Senate President Pro Tempore David Shafer of Duluth is sponsoring two constitutional amendments for changing the state’s basic tax policy.
“This is to start the shift from an income tax to a consumption tax,” he said.
If voters approve, Senate Resolution 415 would prevent the legislature from raising the state income tax and SR 412 would require that any increase in the state sales tax go toward lowering the income tax.
Since they can’t go on the general election ballot until next year anyway, Shafer figures there’s no rush to pass them in the nine days remaining of this year’s session.
While his proposals won’t automatically cut the income-tax rates, they’re a start.
“They are the framework,” he said.
Critics argue raising the sales tax hurts the poor because a greater share of their income goes to necessities that can’t be put off while the rich can skip discretionary purchases if they want to avoid the sales tax.

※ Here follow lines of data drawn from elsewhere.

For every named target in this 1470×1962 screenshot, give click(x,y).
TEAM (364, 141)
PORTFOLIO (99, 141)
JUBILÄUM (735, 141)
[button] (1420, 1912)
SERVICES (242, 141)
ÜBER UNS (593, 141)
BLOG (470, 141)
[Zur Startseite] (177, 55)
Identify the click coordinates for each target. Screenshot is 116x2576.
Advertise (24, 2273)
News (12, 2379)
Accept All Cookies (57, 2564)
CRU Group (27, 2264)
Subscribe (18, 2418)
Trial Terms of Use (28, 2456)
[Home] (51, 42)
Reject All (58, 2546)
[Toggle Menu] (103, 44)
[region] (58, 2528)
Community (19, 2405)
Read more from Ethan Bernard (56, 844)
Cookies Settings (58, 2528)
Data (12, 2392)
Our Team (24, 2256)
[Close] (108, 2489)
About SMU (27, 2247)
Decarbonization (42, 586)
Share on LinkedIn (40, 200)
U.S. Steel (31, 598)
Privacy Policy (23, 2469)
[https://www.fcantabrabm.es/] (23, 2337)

Unlike the FAIR Tax plan championed by conservatives as a way to end the national income tax, Shafer’s concept doesn’t include special tax breaks for low-income individuals.

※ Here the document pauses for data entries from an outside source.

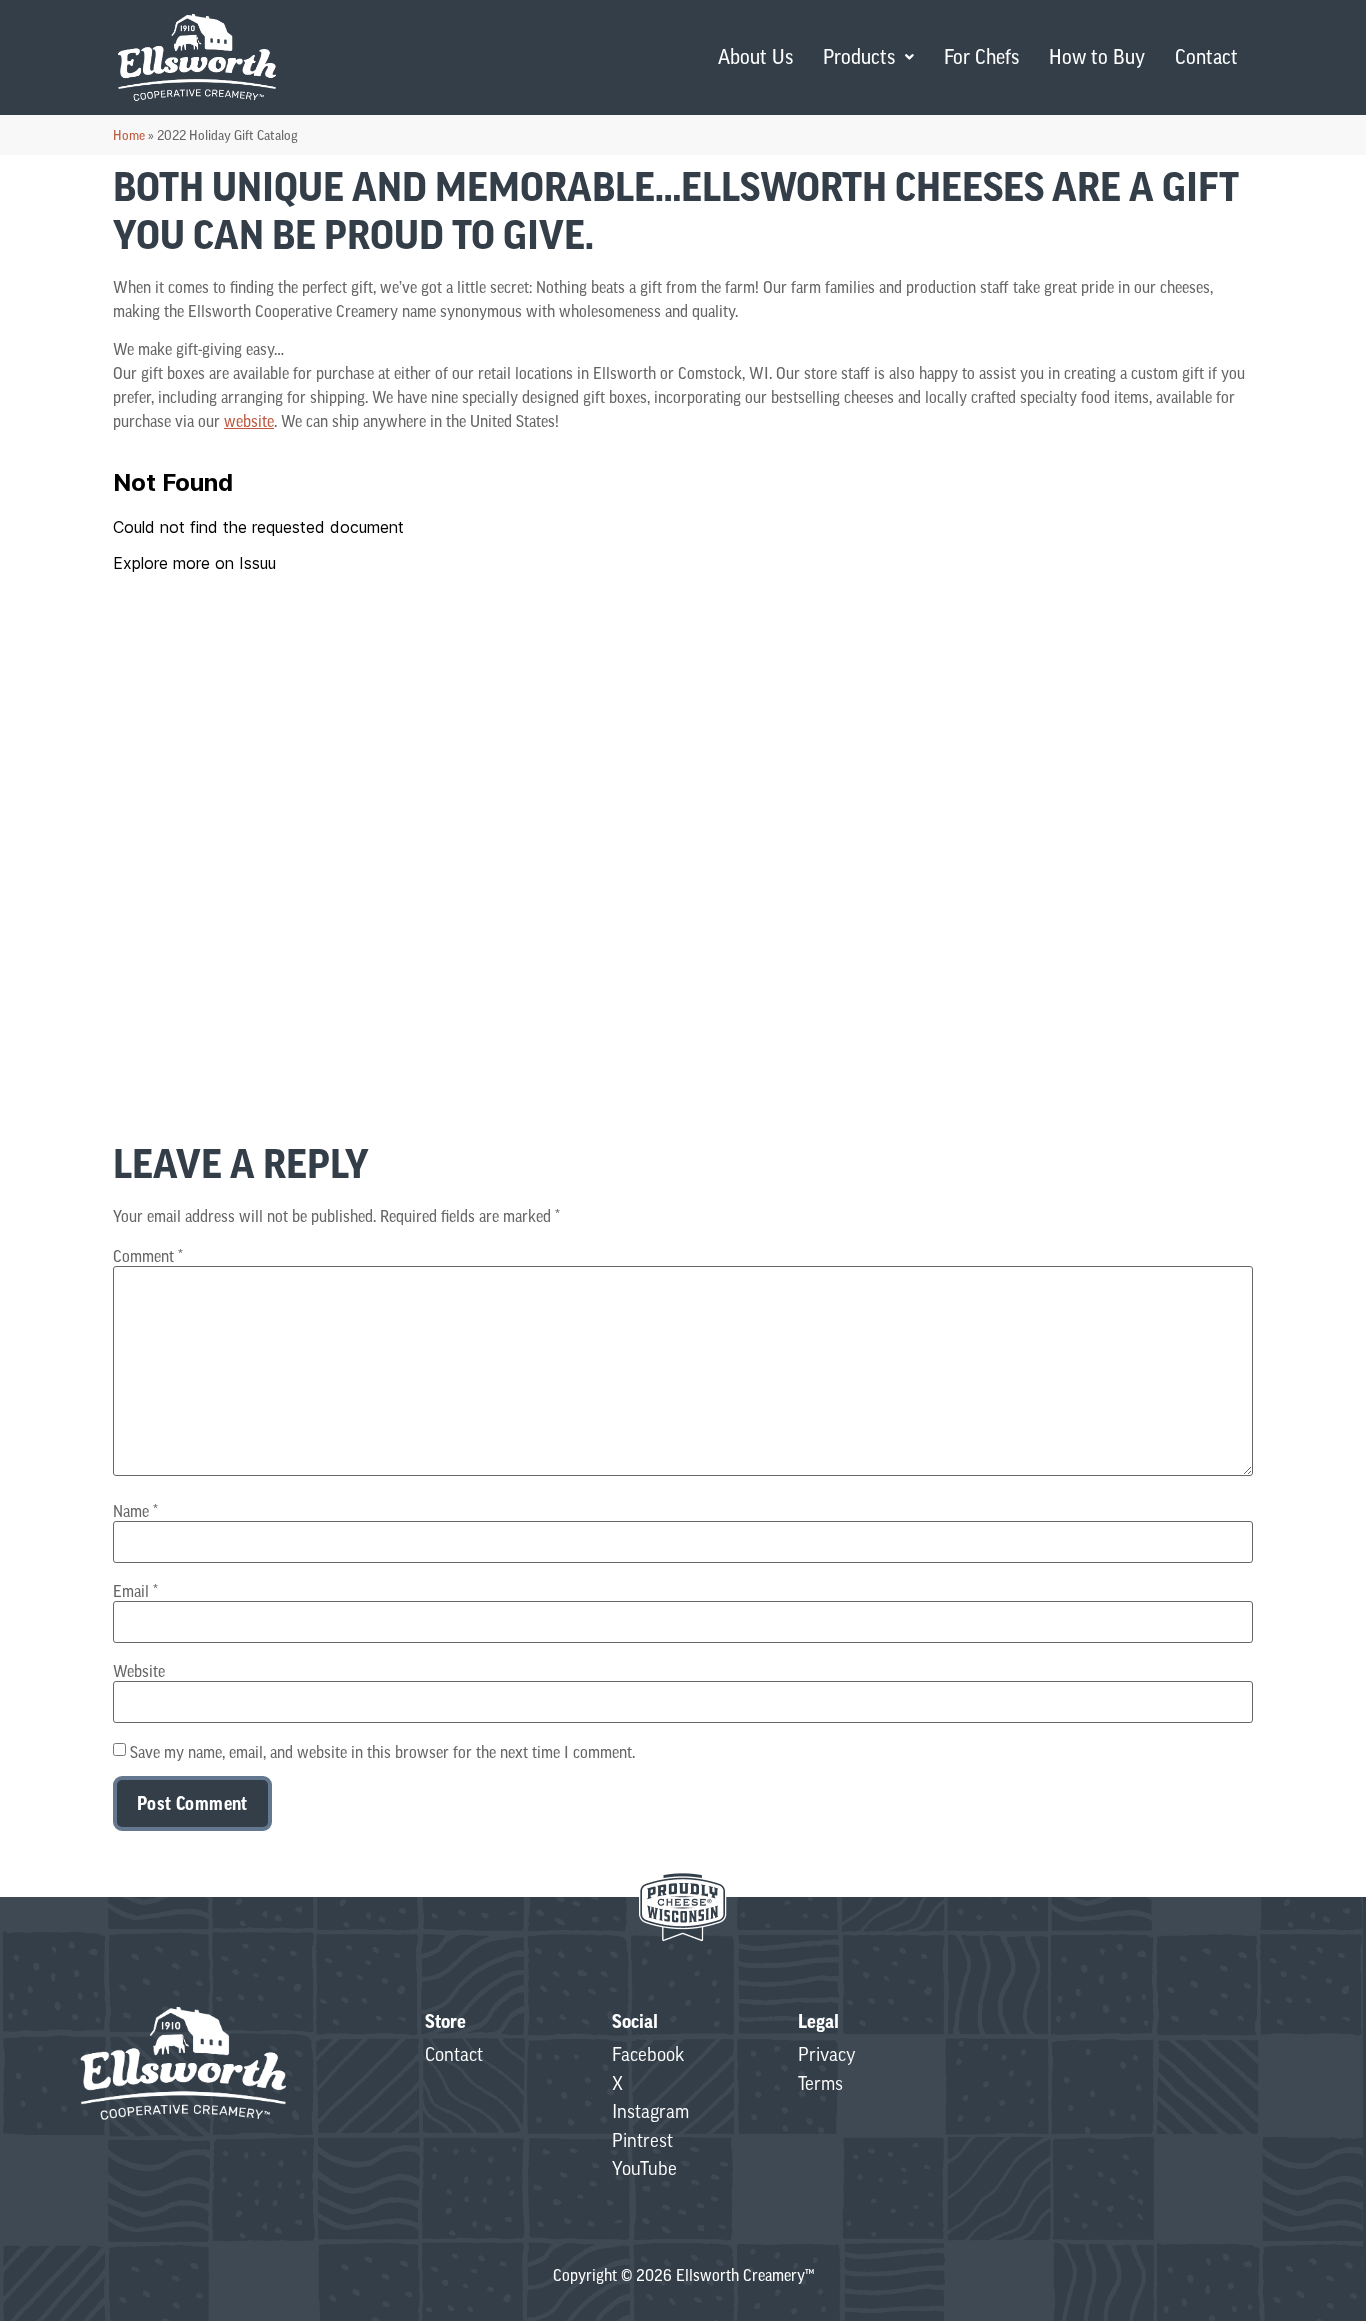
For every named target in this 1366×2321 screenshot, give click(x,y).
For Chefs (981, 56)
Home (129, 135)
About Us (755, 56)
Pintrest (642, 2140)
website (249, 421)
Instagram (650, 2111)
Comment (148, 1256)
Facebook (648, 2054)
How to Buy (1097, 56)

“That’s open to discussion as we go along,” he said. “This is just the stating point.”
Since all of the Republicans in the Senate are cosponsoring the amendments, and they total the two-thirds vote needed for passage there, the measures are certain to clear that hurdle at least. How they fair in the House is harder to gauge.
House Ways & Means Chairman Mickey Channell wasn’t familiar with Shafer’s amendments when asked about them Monday so he couldn’t offer an assessment of how his panel would view them. Republicans are one vote shy of having two-thirds of the House, requiring at least a Democrat or the legislature’s lone independent to go along.

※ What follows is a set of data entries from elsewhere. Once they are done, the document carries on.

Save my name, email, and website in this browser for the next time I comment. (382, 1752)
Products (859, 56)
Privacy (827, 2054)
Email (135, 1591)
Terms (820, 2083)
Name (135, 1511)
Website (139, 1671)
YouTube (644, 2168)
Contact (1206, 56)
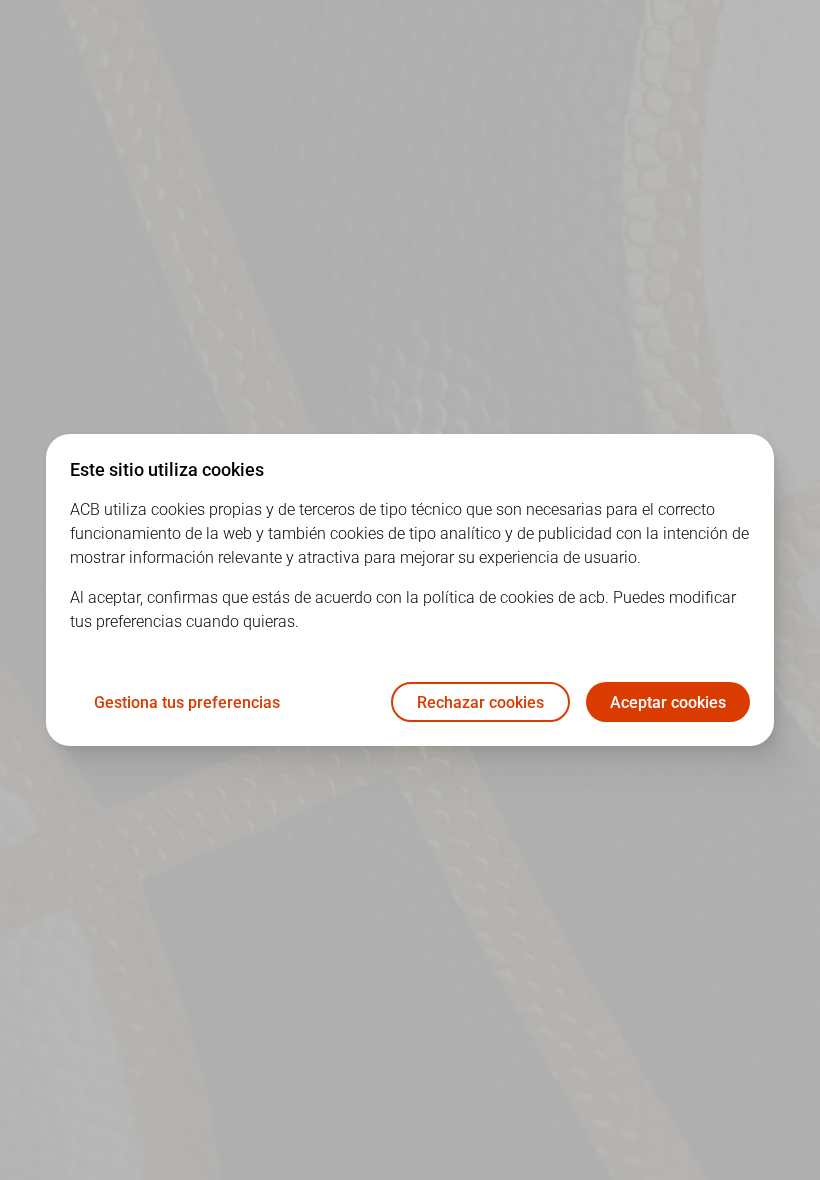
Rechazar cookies (480, 702)
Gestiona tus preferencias (187, 702)
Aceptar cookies (668, 702)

Nine governors are calling for the elimination of income taxes in their states. Georgia leaders have wanted to do it since Republicans took control of the state 10 years ago.
The reason is high-tech entrepreneurs say it’s easier to hire highly paid workers in states without income taxes, and selling out to a larger company is a tax-free event.
“The real issue is economics; you shouldn’t tax things you want more of,” said Kelly McCutchen, president of the market-oriented think tank Georgia Public Policy Foundation.
Actually cutting or eliminating the income tax is tricky since it brings in half of what the state uses for operations. McCutchen said raising the sales tax from 4 percent to 6 percent, eliminating some deductions and raising the personal exemption to benefit the poor would allow for cutting the income tax by half.